Her name is MARGARET, and she is here to WASH your vagina! Well, actually, she isn't; "Gwen" has got that covered. But Margaret Cho is here to fire off completely unexpected lines like that, to bellow them out, to belly-laugh them, to naughtily gift-wrap them, to reprise them in different voices, to make sure you never forget them. Same with, "I wasn't like any Korean role-model that they"—read: anyone—"had ever seen. I mean, I didn't play violin. I didn't fuck Woody Allen." Or, "Fag hags are the backbone of the gay community! We led you through the Underground Railroad! We went to the prom with you!" Or her priceless answering-machine messages from her mother, or her in-store conversations with same ("Oh, Mommy wasn't ready for that!!"). One of my absolute favorite bits is her gendered comparison between last-call behavior at bars. I'm paraphrasing (why don't I own this movie??), but basically it goes, "When you go out with your girlfriends, and one of them meets somebody, women are all, 'Oh my GOD, I feel so BAD, I can't leave with YOU, I'm here with my FRIEND!' Gay men, however, will LEAVE YOU. They're like, 'You can take a bus! You can take a cab! You a big girl, you go, girl! No, I said YOU. GO.' At last call, the only people in a gay bar are women."

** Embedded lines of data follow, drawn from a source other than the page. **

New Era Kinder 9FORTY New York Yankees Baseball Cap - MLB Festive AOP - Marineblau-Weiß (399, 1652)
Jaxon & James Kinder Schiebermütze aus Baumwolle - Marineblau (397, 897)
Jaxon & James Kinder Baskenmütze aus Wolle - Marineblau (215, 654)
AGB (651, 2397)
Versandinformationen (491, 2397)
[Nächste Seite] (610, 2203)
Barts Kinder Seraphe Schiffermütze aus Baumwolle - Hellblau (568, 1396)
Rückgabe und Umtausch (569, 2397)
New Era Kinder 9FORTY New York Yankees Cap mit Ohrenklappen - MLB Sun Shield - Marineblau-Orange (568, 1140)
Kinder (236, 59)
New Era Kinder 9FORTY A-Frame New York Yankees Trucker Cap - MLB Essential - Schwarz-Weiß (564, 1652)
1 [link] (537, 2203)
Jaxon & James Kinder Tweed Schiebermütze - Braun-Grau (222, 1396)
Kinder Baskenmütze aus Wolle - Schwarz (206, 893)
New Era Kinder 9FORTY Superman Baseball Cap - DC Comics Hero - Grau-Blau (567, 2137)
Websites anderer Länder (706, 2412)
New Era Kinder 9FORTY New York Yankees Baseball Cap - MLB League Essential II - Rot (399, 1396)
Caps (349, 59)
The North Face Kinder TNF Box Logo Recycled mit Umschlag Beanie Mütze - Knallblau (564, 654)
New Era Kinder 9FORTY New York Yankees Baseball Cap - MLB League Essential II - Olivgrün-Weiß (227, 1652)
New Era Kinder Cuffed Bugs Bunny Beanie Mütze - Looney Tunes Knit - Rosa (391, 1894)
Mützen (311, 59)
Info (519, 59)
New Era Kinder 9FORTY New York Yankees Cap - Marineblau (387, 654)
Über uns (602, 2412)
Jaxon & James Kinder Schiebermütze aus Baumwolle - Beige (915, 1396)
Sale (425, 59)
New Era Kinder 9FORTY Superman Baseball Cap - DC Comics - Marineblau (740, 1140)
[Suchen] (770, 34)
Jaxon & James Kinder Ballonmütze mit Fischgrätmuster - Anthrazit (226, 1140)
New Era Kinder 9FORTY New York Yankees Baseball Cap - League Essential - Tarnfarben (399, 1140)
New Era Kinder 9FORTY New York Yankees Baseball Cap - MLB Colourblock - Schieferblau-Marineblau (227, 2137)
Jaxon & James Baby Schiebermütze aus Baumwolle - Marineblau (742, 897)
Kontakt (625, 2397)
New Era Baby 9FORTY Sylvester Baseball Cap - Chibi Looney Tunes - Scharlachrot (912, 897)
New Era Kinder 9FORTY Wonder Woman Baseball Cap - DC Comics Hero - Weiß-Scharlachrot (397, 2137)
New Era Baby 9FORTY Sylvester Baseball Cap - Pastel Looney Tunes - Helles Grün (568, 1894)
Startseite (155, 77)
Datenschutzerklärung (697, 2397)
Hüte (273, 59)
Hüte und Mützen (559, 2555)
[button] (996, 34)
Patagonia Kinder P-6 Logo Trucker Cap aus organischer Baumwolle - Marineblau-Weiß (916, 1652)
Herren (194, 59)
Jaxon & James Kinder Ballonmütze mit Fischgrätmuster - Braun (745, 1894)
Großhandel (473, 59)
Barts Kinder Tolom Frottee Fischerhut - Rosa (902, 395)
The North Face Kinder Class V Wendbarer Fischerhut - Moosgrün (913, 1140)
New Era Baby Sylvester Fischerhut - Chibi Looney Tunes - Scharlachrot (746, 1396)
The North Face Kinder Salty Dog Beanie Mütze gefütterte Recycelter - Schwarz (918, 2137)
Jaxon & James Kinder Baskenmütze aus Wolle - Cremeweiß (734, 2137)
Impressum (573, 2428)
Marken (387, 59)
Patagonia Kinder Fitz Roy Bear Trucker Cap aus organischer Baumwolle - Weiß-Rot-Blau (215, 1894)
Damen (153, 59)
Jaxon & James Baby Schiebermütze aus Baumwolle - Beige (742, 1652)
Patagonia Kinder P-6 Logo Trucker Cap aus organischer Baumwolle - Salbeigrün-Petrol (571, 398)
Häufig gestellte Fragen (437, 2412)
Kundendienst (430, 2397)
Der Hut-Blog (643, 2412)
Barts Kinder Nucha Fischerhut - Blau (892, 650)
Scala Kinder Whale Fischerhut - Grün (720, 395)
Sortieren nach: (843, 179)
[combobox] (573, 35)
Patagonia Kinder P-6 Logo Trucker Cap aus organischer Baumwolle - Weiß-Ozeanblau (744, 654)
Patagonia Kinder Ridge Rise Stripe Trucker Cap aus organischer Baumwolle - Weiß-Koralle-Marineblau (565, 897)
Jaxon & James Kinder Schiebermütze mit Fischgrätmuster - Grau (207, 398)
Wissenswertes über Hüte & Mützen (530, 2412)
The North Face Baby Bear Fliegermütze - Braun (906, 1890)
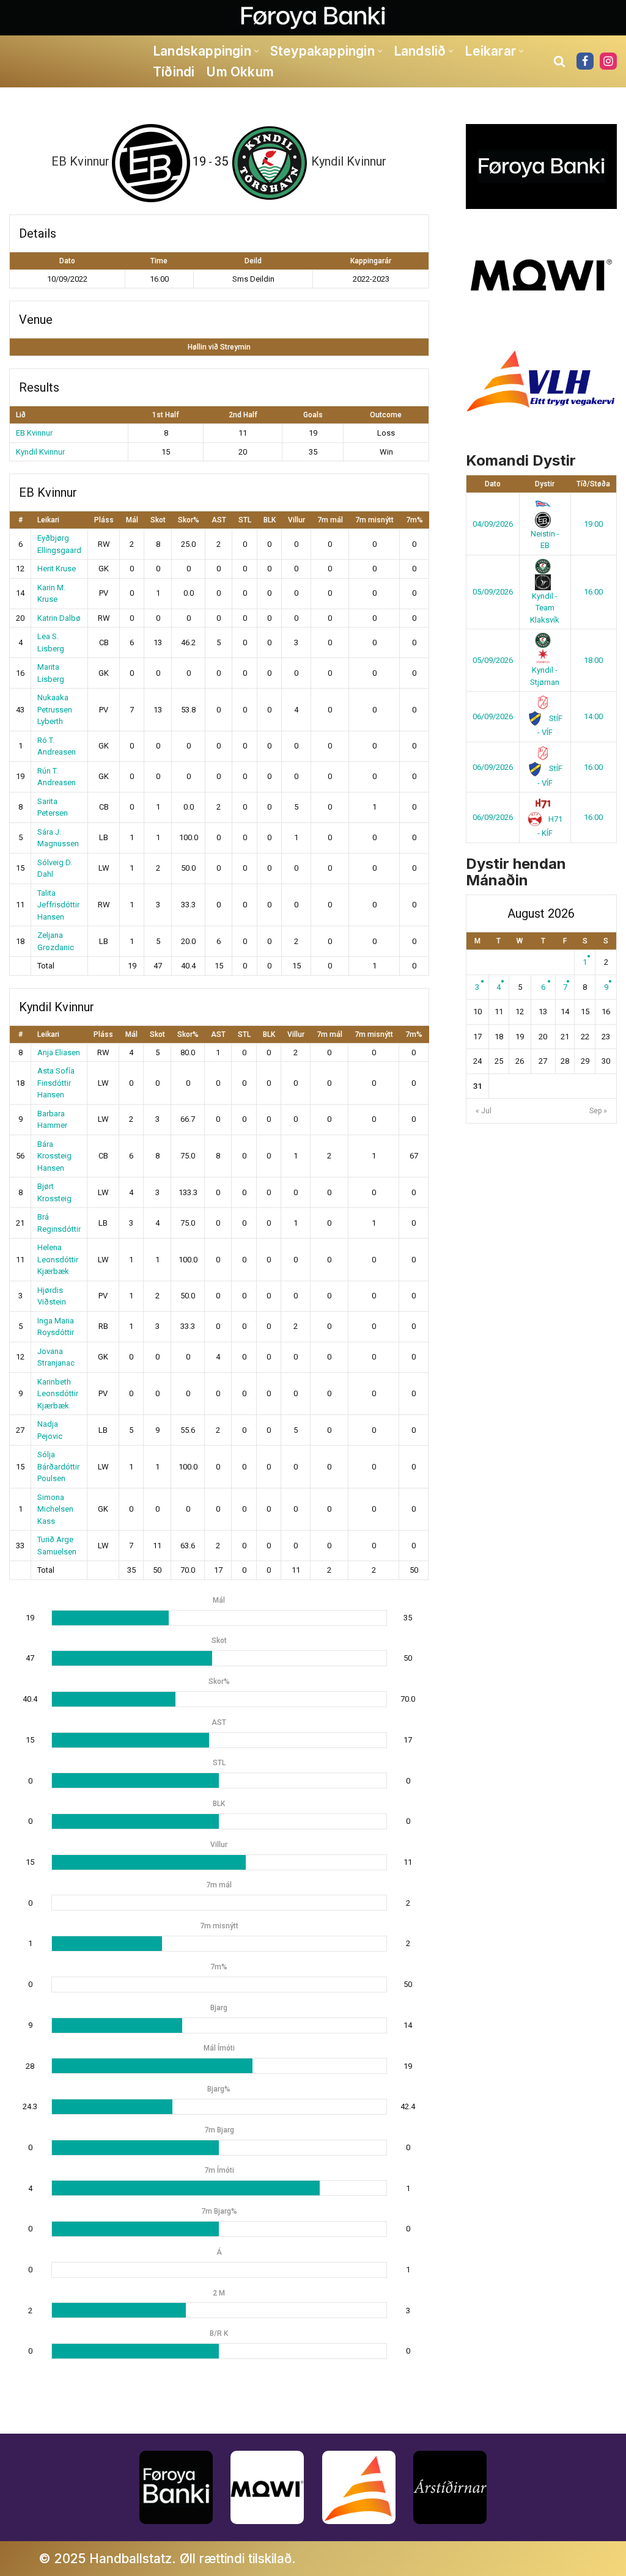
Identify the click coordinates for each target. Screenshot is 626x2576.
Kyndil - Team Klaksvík (544, 607)
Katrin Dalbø (59, 618)
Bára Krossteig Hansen (54, 1156)
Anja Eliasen (58, 1052)
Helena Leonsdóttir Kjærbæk (57, 1259)
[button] (256, 51)
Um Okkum (240, 71)
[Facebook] (585, 61)
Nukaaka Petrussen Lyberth (54, 709)
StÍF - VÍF (549, 725)
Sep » (598, 1111)
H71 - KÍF (550, 826)
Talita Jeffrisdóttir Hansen (58, 904)
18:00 (593, 660)
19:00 (593, 524)
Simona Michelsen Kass (55, 1509)
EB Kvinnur (34, 432)
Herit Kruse (56, 568)
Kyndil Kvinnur (40, 451)
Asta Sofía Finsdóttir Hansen (56, 1082)
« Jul (484, 1111)
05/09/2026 (493, 591)
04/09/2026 (493, 524)
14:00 (593, 716)
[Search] (559, 61)
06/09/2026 (493, 716)
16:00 (593, 591)
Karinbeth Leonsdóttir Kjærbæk (57, 1393)
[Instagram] (608, 61)
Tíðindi (173, 71)
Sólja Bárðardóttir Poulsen (58, 1466)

Another of the funniest bits, though heartbreaking in context, is "I - was so - hungry! I was starving!!" Margaret lets fly with that curveball at the point in her live, one-woman show when she has stopped (well, mostly stopped) explicitly catering to her hometown and way-gay San Francisco audience and is chronicling her own short, unhappy life as a corporate-fabricated Asian-American poster child in the mid-1990s. Cast in an "Asian family" sitcom whose cast of characters were all, to anyone paying attention, of completely different Asian ethnicities. Coercively shadowed by an "Asian advisor" who would dog her around the set and teach her to be "more" Asian. ("Here, use these chopsticks!" Cho ventriloquizes in wicked but pained memory, "and then, you can put them in your hair!") All the while, Cho was fighting dietary dictates from the network and the eating disorders they inevitably provoked, as well as various addictions, sexual recklessness and eventual victimization, crushed expectations, vicious "fanmail," industry racism, and everything else under the Angelino sun. As she tells the story, with no matter how much foul-mouthed and knee-slapping wit, you can see that she's beating back every ghost in the book. Maybe this time, she'll win.

I'm the One That I Want, richer, more personal, and a good deal funnier than Cho's follow-up concert docs, is like "Rose's Turn" sung out by Richard Pryor. Except, you know, "more Asian." The structural arrangement of her show, testifying to her struggles against sexist and racist G-forces by playfully stoking her largely white male audience's presumed familiarity with homophobia, comprises a thesis in itself about the dialogic possibilities between different cadres of American outcasts. Cho raises all kinds of questions in her routine, and consciously or not, the routine raises questions of its own. What is it, after all, about gay male fandom and train-wrecked female celebrities? What are the stakes of such brazen self-stereotyping as Cho's personally patented pidgin-Korean? And what do you do with a comic who's willing and able to say, "I went through this whole thing—am I gay? Am I straight? And then I realized—I'm just slutty. Where's my parade??" My answer so far: you watch her movie. A lot. And you think a lot about what you're watching, and why. And you laugh so much you almost vomit.